■ Given exercise
Print the passage of the load balancing tutorial below from "Part 5 - Load Balancing & Health Checks Image" up to and including "infrastructure: load balancing.", keeping every character unchanged.

■ Text segment
Part 5 - Load Balancing & Health Checks Image

#Part 5 - Load Balancing & Health Checks

Elliot Forbes Elliot Forbes · Mar 20, 2026 · 8 min read

In the previous tutorial, we added rate limiting to protect our backends from abuse. Now we’re going to tackle another critical piece of infrastructure: load balancing.

Up to this point, each route in our gateway maps to a single backend server. But in production, you typically run multiple instances of each service for reliability and throughput. If one instance crashes, the others keep serving traffic. Load balancing distributes requests across these instances.

By the end of this tutorial, we’ll have round-robin load balancing across multiple backend instances, plus background health checks that automatically stop sending traffic to unhealthy backends.

Updating the Route Model

First, we need to update our Route to support multiple backend instances instead of just one. Let’s rework src/router.rs:

src/router.rs
use std::sync::atomic::{AtomicUsize, Ordering};
use std::sync::{Arc, RwLock};

#[derive(Debug, Clone)]
pub struct Backend {
    pub host: String,
    pub port: u16,
    pub url: String,
    pub healthy: bool,
}

impl Backend {
    pub fn new(url: &str) -> Self {
        let trimmed = url.trim_start_matches("http://");
        let parts: Vec<&str> = trimmed.split(':').collect();
        let host = parts[0].to_string();
        let port: u16 = parts.get(1).unwrap_or(&"80").parse().unwrap_or(80);
        Backend {
            host,
            port,
            url: url.to_string(),
            healthy: true,
        }
    }

    pub fn address(&self) -> String {
        format!("{}:{}", self.host, self.port)
    }
}

pub struct Route {
    pub path_prefix: String,
    backends: RwLock<Vec<Backend>>,
    current: AtomicUsize,
}

impl Route {
    pub fn new(path_prefix: &str, backend_urls: Vec<&str>) -> Self {
        let backends: Vec<Backend> = backend_urls.iter().map(|url| Backend::new(url)).collect();
        Route {
            path_prefix: path_prefix.to_string(),
            backends: RwLock::new(backends),
            current: AtomicUsize::new(0),
        }
    }

    pub fn matches(&self, path: &str) -> bool {
        path.starts_with(&self.path_prefix)
    }

    /// Get the next healthy backend using round-robin
    pub fn next_backend(&self) -> Option<Backend> {
        let backends = self.backends.read().unwrap();
        let healthy: Vec<&Backend> = backends.iter().filter(|b| b.healthy).collect();

        if healthy.is_empty() {
            return None;
        }

        let idx = self.current.fetch_add(1, Ordering::Relaxed) % healthy.len();
        Some(healthy[idx].clone())
    }

    /// Get all backends (for health checking)
    pub fn get_backends(&self) -> Vec<Backend> {
        self.backends.read().unwrap().clone()

■ Data section
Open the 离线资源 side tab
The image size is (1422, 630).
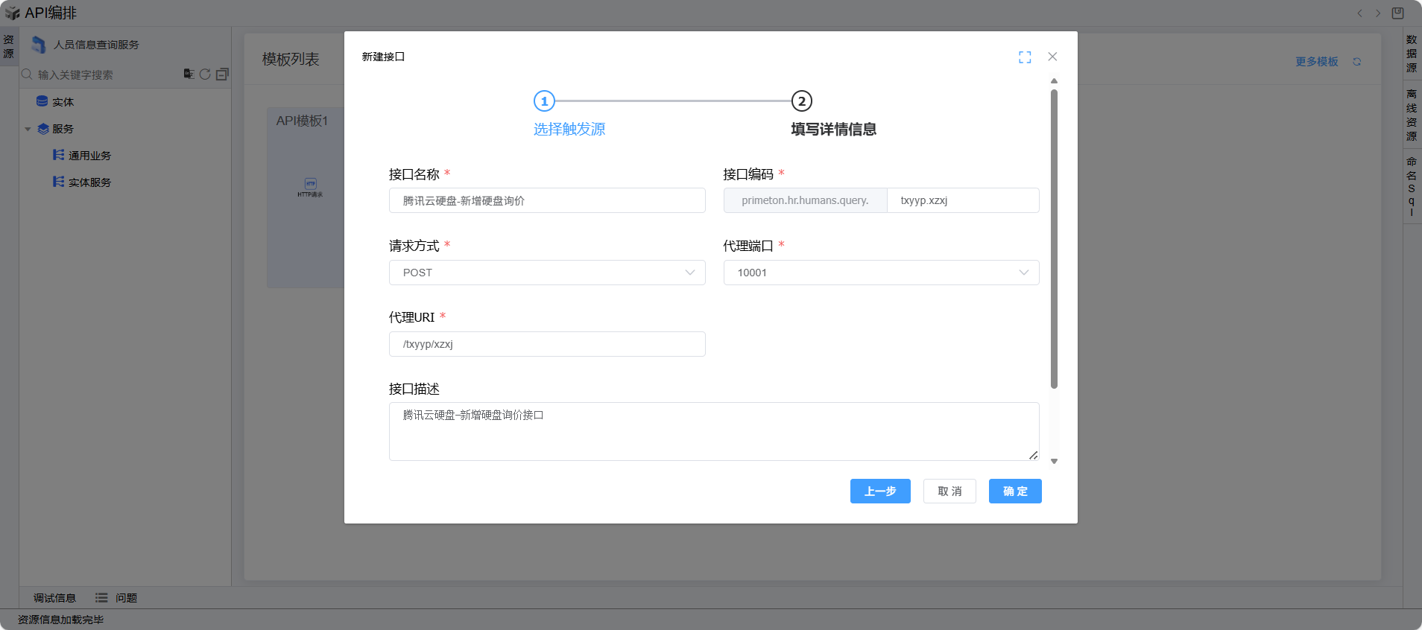[x=1411, y=115]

■ Output for this task
Part 5 - Load Balancing & Health Checks Image

#Part 5 - Load Balancing & Health Checks

Elliot Forbes Elliot Forbes · Mar 20, 2026 · 8 min read

In the previous tutorial, we added rate limiting to protect our backends from abuse. Now we’re going to tackle another critical piece of infrastructure: load balancing.